City of Phoenix Reimagines Recycling Plant to Reach Diversion Goalss

Like many cities, Phoenix, AZ and its surrounding communities were hit hard by China’s 2018 ban on many previously recycled goods. With an aging system at its North Gateway Material Recovery Facility (MRF), the city set out to improve its plant’s technology with a retrofit project to better handle the changing material stream and improve the quality of its recycled materials.

With a goal to achieve a 40% waste diversion rate by the end of 2020, and become a zero-waste city by 2050, Phoenix believed that a retrofit project for its MRF was one of the essential components needed to reach these diversion goals. It’s the kind of investment that would increase the recovery rate of valuable, quality recyclable materials, and create a more efficient sorting system.

The North Gateway MRF, operated by Republic Services, was seeing problems with its traditional screening package. Its ONP screens were prone to getting wrapped up with stringy materials (namely plastic film bags, which have become a bane to sorting facilities nation-wide). Such materials wind their way around these screen shafts until the entire function of the screen is compromised. Containers that are supposed to bounce backward off the screen end up riding over it along with the fiber material they are meant to be separated from.

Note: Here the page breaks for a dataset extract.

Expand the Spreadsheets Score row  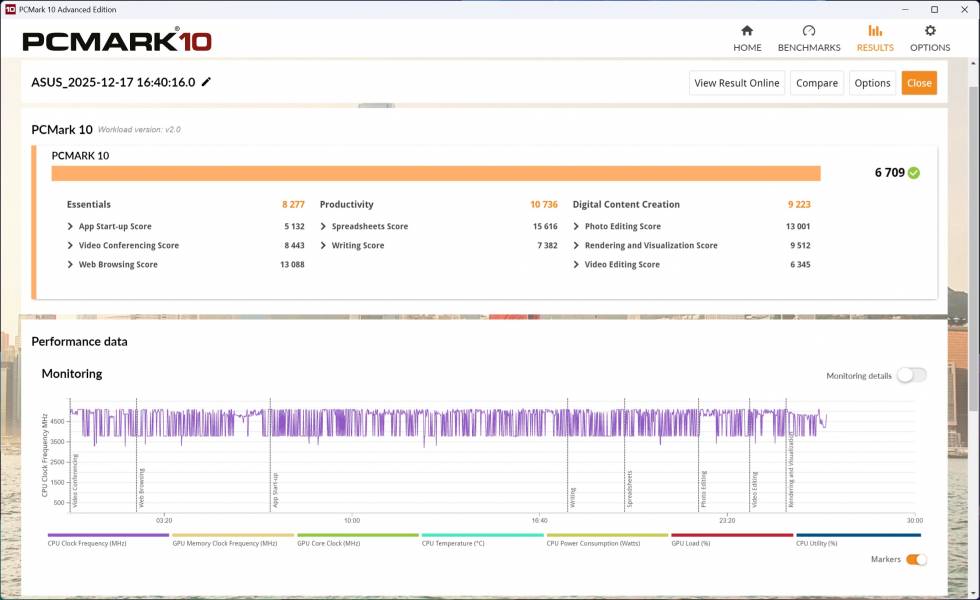pos(323,226)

To combat this issue, the city and Republic took the initiative to upgrade the facility and replaced three of these old-styled ONP screens with two newer Non-Wrapping ONP screens. The non-wrapping screens have specially designed stars and shafts that do not allow problematic materials to wrap around them. As a result, separation performance stays high over many shifts and the plant does not waste production time stopping the screens and hand-cutting the contamination like film, rope and other wrappables from the shafts.

With the overs of the ONP screens being primarily 2D materials of mid to larger sized ONP, OCC, Mix and some Film, head count was reduced with a much improved fiber quality. To better process the remaining 3D stream of containers and smaller paper fraction, the site added an extra wide TOMRA optical sorter to detect and positively eject the good SOP and mixed paper fraction out of this stream. Sorting out paper in a positive sort, assures only high quality fiber to be recovered and to unload the burden to the ballistic separator for effective 3D container cleanup.

The facility also replaced a polishing screen with a new elliptical screen (or ballistic separator). Paddles rotating in an elliptical motion scalp off the last bit of 2D film, textiles and dirty fiber from the container stream. Because of its unique design, the elliptical screen is very low maintenance. It also is wrap-resistant and does not require frequent replacement of wear parts.

A second extra wide optical sorter was added to effectively recover the increased PET volume prior to the existing container line—it is much more efficient and was able to recover double the amount of PET compared to the older model it replaced.

All screens and optical sorters were supplied by Van Dyk Recycling Solutions of Norwalk, CT and are manufactured by screening specialists Lubo Systems and TOMRA Sorting Solutions, worldwide leader in optical sorting.

Rick Peters, Phoenix Public Works deputy director over the Diversion and Disposal Division, was more than satisfied with the results, “Not only is the expansion living up to our expectations, but the timeframe in which it was completed was remarkably quick. Working closely with Republic and VDRS enabled us to upgrade the facility with less than 3 months of downtime and all was operational just ahead of the Christmas season. Republic’s and Van Dyk’s team, designed, constructed and installed all in less than 9 months”.

In all, the system improvements enabled a processing of more material with fewer hand-sorters, improving recovery of fiber and containers. System throughput has increased from 18-20 tons/hour to 28-30 tons/hour, allowing the operating hours to go down to a single shift and opening the possibility of trucking in loads from other Phoenix locations.